◆ EXTRACTED INFORMATION ◆
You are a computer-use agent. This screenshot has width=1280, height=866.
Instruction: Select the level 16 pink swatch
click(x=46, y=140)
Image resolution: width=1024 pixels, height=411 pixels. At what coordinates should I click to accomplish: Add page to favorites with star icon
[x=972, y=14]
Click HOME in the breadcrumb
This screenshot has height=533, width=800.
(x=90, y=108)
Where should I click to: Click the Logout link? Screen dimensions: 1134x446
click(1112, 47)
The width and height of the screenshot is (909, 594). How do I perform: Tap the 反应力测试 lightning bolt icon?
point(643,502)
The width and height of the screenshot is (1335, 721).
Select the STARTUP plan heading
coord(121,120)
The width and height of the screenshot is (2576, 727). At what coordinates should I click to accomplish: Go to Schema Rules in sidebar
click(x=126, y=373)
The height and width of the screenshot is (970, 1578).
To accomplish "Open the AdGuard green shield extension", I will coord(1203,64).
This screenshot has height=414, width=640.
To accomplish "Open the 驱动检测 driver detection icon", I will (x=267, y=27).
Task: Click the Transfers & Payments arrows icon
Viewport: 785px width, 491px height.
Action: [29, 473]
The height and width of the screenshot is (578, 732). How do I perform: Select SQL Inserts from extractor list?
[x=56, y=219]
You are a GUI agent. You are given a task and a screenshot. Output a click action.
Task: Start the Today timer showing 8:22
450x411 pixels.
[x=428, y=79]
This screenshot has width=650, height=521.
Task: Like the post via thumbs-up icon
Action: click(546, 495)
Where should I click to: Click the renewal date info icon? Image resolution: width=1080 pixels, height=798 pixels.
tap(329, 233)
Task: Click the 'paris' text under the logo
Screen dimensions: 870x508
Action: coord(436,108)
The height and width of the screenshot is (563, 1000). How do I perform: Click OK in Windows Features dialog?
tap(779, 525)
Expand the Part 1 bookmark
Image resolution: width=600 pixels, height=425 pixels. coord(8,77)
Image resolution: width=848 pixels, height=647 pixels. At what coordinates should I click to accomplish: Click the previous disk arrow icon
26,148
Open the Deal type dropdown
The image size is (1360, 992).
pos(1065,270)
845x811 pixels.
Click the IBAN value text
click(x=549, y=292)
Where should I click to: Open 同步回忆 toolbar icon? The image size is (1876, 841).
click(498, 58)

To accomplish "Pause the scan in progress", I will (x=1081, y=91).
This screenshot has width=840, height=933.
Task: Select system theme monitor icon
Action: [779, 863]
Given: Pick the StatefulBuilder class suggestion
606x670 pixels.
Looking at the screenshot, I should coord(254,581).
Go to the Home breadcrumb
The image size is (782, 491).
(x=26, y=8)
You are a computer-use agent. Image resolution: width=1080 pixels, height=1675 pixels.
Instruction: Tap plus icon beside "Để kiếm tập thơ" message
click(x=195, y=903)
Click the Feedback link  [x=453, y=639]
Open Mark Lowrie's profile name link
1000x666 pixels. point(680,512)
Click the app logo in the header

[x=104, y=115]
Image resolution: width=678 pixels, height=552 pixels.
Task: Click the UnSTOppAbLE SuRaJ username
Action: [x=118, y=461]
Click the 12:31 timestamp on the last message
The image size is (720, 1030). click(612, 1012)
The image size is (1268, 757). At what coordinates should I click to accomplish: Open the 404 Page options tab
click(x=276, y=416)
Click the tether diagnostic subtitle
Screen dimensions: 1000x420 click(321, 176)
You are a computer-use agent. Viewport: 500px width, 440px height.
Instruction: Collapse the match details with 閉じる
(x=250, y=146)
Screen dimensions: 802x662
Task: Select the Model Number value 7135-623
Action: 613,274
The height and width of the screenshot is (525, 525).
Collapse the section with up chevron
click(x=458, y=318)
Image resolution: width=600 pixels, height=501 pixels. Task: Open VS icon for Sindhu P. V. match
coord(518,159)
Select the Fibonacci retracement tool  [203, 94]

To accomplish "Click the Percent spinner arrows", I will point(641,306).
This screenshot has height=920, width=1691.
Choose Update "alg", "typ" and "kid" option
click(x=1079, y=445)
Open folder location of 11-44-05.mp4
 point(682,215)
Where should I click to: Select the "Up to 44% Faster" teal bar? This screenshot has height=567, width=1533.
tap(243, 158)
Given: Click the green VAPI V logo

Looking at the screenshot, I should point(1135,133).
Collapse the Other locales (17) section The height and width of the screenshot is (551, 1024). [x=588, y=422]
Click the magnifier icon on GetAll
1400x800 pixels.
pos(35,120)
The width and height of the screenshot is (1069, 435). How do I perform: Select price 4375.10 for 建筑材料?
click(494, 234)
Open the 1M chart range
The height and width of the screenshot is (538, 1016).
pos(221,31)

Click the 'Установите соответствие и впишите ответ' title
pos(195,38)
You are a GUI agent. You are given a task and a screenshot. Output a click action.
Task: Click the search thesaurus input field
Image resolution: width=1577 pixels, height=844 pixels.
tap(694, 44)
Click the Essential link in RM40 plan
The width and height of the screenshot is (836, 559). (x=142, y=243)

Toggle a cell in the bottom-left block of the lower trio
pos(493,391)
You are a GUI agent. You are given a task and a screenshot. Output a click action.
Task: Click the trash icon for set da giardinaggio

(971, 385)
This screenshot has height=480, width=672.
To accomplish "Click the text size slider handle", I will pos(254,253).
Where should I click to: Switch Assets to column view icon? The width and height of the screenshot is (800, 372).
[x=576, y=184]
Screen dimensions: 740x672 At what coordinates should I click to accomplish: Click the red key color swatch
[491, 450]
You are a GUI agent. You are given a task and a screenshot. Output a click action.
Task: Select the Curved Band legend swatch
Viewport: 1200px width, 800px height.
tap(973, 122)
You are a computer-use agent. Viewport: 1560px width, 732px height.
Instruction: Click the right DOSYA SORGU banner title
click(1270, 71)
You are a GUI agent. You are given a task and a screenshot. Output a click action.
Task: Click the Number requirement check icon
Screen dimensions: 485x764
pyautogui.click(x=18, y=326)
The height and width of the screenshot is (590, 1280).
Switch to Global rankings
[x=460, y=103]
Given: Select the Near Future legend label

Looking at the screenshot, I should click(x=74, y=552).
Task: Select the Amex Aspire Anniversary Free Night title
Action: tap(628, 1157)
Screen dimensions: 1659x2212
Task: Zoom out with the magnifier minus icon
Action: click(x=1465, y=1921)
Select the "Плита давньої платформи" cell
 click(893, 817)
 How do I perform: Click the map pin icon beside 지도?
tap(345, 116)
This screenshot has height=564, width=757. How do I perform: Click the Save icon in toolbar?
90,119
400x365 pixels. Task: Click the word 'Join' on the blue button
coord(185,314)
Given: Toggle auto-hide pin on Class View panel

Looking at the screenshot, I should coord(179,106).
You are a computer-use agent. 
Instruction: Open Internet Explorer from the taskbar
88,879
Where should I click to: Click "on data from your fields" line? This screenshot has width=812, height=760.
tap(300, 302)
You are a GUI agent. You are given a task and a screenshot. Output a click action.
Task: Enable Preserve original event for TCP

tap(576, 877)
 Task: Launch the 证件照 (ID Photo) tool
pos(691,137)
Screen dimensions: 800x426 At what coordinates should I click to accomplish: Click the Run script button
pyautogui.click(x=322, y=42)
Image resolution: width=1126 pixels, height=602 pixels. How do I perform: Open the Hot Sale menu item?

◆ EXERCISE BRIEF ◆
Repeat each line of the data exactly, missing none.

◆ RESULT FOR THIS TASK ◆
You are a computer-use agent. This screenshot has width=1280, height=866.
Instruction: Select the level 16 pink swatch
click(x=46, y=140)
Image resolution: width=1024 pixels, height=411 pixels. At what coordinates should I click to accomplish: Add page to favorites with star icon
[x=972, y=14]
Click HOME in the breadcrumb
This screenshot has height=533, width=800.
(x=90, y=108)
Where should I click to: Click the Logout link? Screen dimensions: 1134x446
click(1112, 47)
The width and height of the screenshot is (909, 594). How do I perform: Tap the 反应力测试 lightning bolt icon?
point(643,502)
The width and height of the screenshot is (1335, 721).
Select the STARTUP plan heading
coord(121,120)
The width and height of the screenshot is (2576, 727). At what coordinates should I click to accomplish: Go to Schema Rules in sidebar
click(x=126, y=373)
The height and width of the screenshot is (970, 1578).
To accomplish "Open the AdGuard green shield extension", I will coord(1203,64).
This screenshot has height=414, width=640.
To accomplish "Open the 驱动检测 driver detection icon", I will (x=267, y=27).
Task: Click the Transfers & Payments arrows icon
Viewport: 785px width, 491px height.
Action: [29, 473]
The height and width of the screenshot is (578, 732). How do I perform: Select SQL Inserts from extractor list?
[x=56, y=219]
You are a GUI agent. You are given a task and a screenshot. Output a click action.
Task: Start the Today timer showing 8:22
450x411 pixels.
[x=428, y=79]
This screenshot has width=650, height=521.
Task: Like the post via thumbs-up icon
Action: click(546, 495)
Where should I click to: Click the renewal date info icon? Image resolution: width=1080 pixels, height=798 pixels.
tap(329, 233)
Task: Click the 'paris' text under the logo
Screen dimensions: 870x508
Action: coord(436,108)
The height and width of the screenshot is (563, 1000). How do I perform: Click OK in Windows Features dialog?
tap(779, 525)
Expand the Part 1 bookmark
Image resolution: width=600 pixels, height=425 pixels. coord(8,77)
Image resolution: width=848 pixels, height=647 pixels. At what coordinates should I click to accomplish: Click the previous disk arrow icon
26,148
Open the Deal type dropdown
The image size is (1360, 992).
pos(1065,270)
845x811 pixels.
Click the IBAN value text
click(x=549, y=292)
Where should I click to: Open 同步回忆 toolbar icon? The image size is (1876, 841).
click(498, 58)

To accomplish "Pause the scan in progress", I will (x=1081, y=91).
This screenshot has width=840, height=933.
Task: Select system theme monitor icon
Action: [779, 863]
Given: Pick the StatefulBuilder class suggestion
606x670 pixels.
Looking at the screenshot, I should coord(254,581).
Go to the Home breadcrumb
The image size is (782, 491).
(x=26, y=8)
You are a computer-use agent. Image resolution: width=1080 pixels, height=1675 pixels.
Instruction: Tap plus icon beside "Để kiếm tập thơ" message
click(x=195, y=903)
Click the Feedback link  [x=453, y=639]
Open Mark Lowrie's profile name link
1000x666 pixels. point(680,512)
Click the app logo in the header

[x=104, y=115]
Image resolution: width=678 pixels, height=552 pixels.
Task: Click the UnSTOppAbLE SuRaJ username
Action: [x=118, y=461]
Click the 12:31 timestamp on the last message
The image size is (720, 1030). click(612, 1012)
The image size is (1268, 757). At what coordinates should I click to accomplish: Open the 404 Page options tab
click(x=276, y=416)
Click the tether diagnostic subtitle
Screen dimensions: 1000x420 click(321, 176)
You are a computer-use agent. Viewport: 500px width, 440px height.
Instruction: Collapse the match details with 閉じる
(x=250, y=146)
Screen dimensions: 802x662
Task: Select the Model Number value 7135-623
Action: 613,274
The height and width of the screenshot is (525, 525).
Collapse the section with up chevron
click(x=458, y=318)
Image resolution: width=600 pixels, height=501 pixels. Task: Open VS icon for Sindhu P. V. match
coord(518,159)
Select the Fibonacci retracement tool  [203, 94]

To accomplish "Click the Percent spinner arrows", I will point(641,306).
This screenshot has height=920, width=1691.
Choose Update "alg", "typ" and "kid" option
click(x=1079, y=445)
Open folder location of 11-44-05.mp4
 point(682,215)
Where should I click to: Select the "Up to 44% Faster" teal bar? This screenshot has height=567, width=1533.
tap(243, 158)
Given: Click the green VAPI V logo

Looking at the screenshot, I should point(1135,133).
Collapse the Other locales (17) section The height and width of the screenshot is (551, 1024). [x=588, y=422]
Click the magnifier icon on GetAll
1400x800 pixels.
pos(35,120)
The width and height of the screenshot is (1069, 435). How do I perform: Select price 4375.10 for 建筑材料?
click(494, 234)
Open the 1M chart range
The height and width of the screenshot is (538, 1016).
pos(221,31)

Click the 'Установите соответствие и впишите ответ' title
pos(195,38)
You are a GUI agent. You are given a task and a screenshot. Output a click action.
Task: Click the search thesaurus input field
Image resolution: width=1577 pixels, height=844 pixels.
tap(694, 44)
Click the Essential link in RM40 plan
The width and height of the screenshot is (836, 559). (x=142, y=243)

Toggle a cell in the bottom-left block of the lower trio
pos(493,391)
You are a GUI agent. You are given a task and a screenshot. Output a click action.
Task: Click the trash icon for set da giardinaggio

(971, 385)
This screenshot has height=480, width=672.
To accomplish "Click the text size slider handle", I will pos(254,253).
Where should I click to: Switch Assets to column view icon? The width and height of the screenshot is (800, 372).
[x=576, y=184]
Screen dimensions: 740x672 At what coordinates should I click to accomplish: Click the red key color swatch
[491, 450]
You are a GUI agent. You are given a task and a screenshot. Output a click action.
Task: Select the Curved Band legend swatch
Viewport: 1200px width, 800px height.
tap(973, 122)
You are a computer-use agent. Viewport: 1560px width, 732px height.
Instruction: Click the right DOSYA SORGU banner title
click(1270, 71)
You are a GUI agent. You are given a task and a screenshot. Output a click action.
Task: Click the Number requirement check icon
Screen dimensions: 485x764
pyautogui.click(x=18, y=326)
The height and width of the screenshot is (590, 1280).
Switch to Global rankings
[x=460, y=103]
Given: Select the Near Future legend label

Looking at the screenshot, I should click(x=74, y=552).
Task: Select the Amex Aspire Anniversary Free Night title
Action: tap(628, 1157)
Screen dimensions: 1659x2212
Task: Zoom out with the magnifier minus icon
Action: click(x=1465, y=1921)
Select the "Плита давньої платформи" cell
 click(893, 817)
 How do I perform: Click the map pin icon beside 지도?
tap(345, 116)
This screenshot has height=564, width=757. How do I perform: Click the Save icon in toolbar?
90,119
400x365 pixels. Task: Click the word 'Join' on the blue button
coord(185,314)
Given: Toggle auto-hide pin on Class View panel

Looking at the screenshot, I should coord(179,106).
You are a computer-use agent. 
Instruction: Open Internet Explorer from the taskbar
88,879
Where should I click to: Click "on data from your fields" line? This screenshot has width=812, height=760.
tap(300, 302)
You are a GUI agent. You are given a task and a screenshot. Output a click action.
Task: Enable Preserve original event for TCP

tap(576, 877)
 Task: Launch the 证件照 (ID Photo) tool
pos(691,137)
Screen dimensions: 800x426 At what coordinates should I click to accomplish: Click the Run script button
pyautogui.click(x=322, y=42)
Image resolution: width=1126 pixels, height=602 pixels. How do I perform: Open the Hot Sale menu item?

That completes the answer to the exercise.